The One Parenting Rule You Should Never Break (except when you’ve really put your foot in it)
This bedrock of reliable parenting builds agency, character and trust.
Rules are meant to be broken.
Especially by parents.
Stick to routines.
Yes, but there are times when it’s good to shake things up for a day or two. School holidays, long weekends and busy periods call for a break from the daily routine.
Be consistent with boundaries.
Yes, but developmental transition stages (e.g. child to teen) often require some give-and-take with the limits we set.
Expect kids to do chores.
You bet, but there are times, such as when a child’s life is super stressful, when a temporary reprieve from chores is a much-appreciated circuit-breaker.
Kids aren’t robots, and neither are you.
There are times when your usual way of doing things goes out the window.
But there is one rule that’s not for breaking. Do as you say you will.
What Does It Mean to “Do As You Say You Will”?
Do as you say you will is the bedrock of firm, kind, reliable parenting.
It is the bridge between your words and your actions.
Whether you offer a reward for a job well done or establish a logical consequence for misbehaviour—you must see it to completion.
It is not about being rigid or harsh; it is about being predictable.
When you say something, it must be true.
Doing as you say you will is not only about credibility; it’s the basis of the most important element in any relationship - trust.
The Heat of the Moment Caveat
There’s one exception.
Your child is pushing every button you have, and in a flash of frustration, you blurt out something ridiculous: “If you don’t behave right now, I’m cancelling Christmas for you this year!”
You don’t mean it. You can’t do it, and you know it.
If you force yourself to “do as you say you will” in response to an outlandish threat, you end up being cruel or irrational, which damages your relationship.
When you do slip up, own it immediately: “I said that because I was angry, and it wasn’t a fair thing to say. What I am actually going to do is [state a reasonable, enforceable consequence].”

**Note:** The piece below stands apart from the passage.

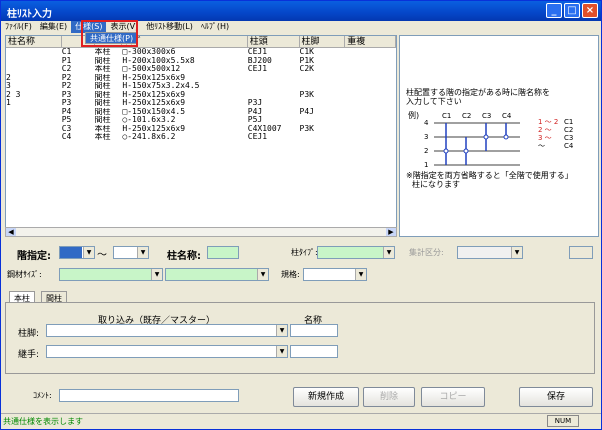  What do you see at coordinates (323, 42) in the screenshot?
I see `header-base: 柱脚` at bounding box center [323, 42].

This shows your child that you are human, but also that you are a person of integrity who corrects their own mistakes.
Why You Should Never Break It
When you fail to do as you say you will, you inadvertently teach your child that your words are negotiable.
If a child realises that a “no” today might turn into a “yes” tomorrow if they push hard enough, they lose their sense of security. It’s also an invitation for young bush lawyers to step up to the plate and start doing a deal with you.
“If I have to miss tomorrow’s game, then it’s only fair that I get to watch two games next week.”
No, it’s not!
When the rules of the house feel like a moving target, children have to constantly test the perimeters to find out where the true boundaries are.
Life then becomes even messier for parents.
It doesn’t foster agency (your ultimate goal); it fosters manipulation and uncertainty.
By failing to stick to your word, you are creating a power struggle where one shouldn’t exist.
Doing As You Say You Will Has Many Benefits.
When you commit to doing as you say you will, you provide your child with a stable map to follow.
Following through is essential for your child’s healthy development because it:
1. Builds Trust
Integrity is the foundation of every relationship.
When your child knows that you mean exactly what you say, they learn to trust your guidance.
They don’t have to wonder if they can “talk you out of it.”
2. Encourages Responsibility
Children who understand that actions have consistent, predictable consequences learn to take ownership of their choices.
They stop blaming others (including you) and start to understand cause and effect.
Importantly, they learn through experience (as most boys do) that actions have consequences.
3. Reduces Emotional Volatility (better known as meltdowns)
Knowing exactly what to expect calms a child’s nervous system.
When the rules are consistent, they don’t waste their energy testing you.
Instead, they can use their energy to learn, play, and develop their own character.
4. Models Integrity
We often underestimate the long-term impact of conscious modelling, which is one of my favourite parenting tools.
It’s how kids learn about character and values.
By modelling the idea that your word is a commitment, you teach your child an important lesson in personal accountability and reliability.
Finally
You can be flexible with your schedule, show grace with chores, and change your mind about the small stuff.
But your word is ironclad.
When you say it, mean it. When you mean it, do it.
That is the one rule that ensures your children feel safe enough to grow, confident enough to challenge themselves, and respected enough to eventually lead themselves.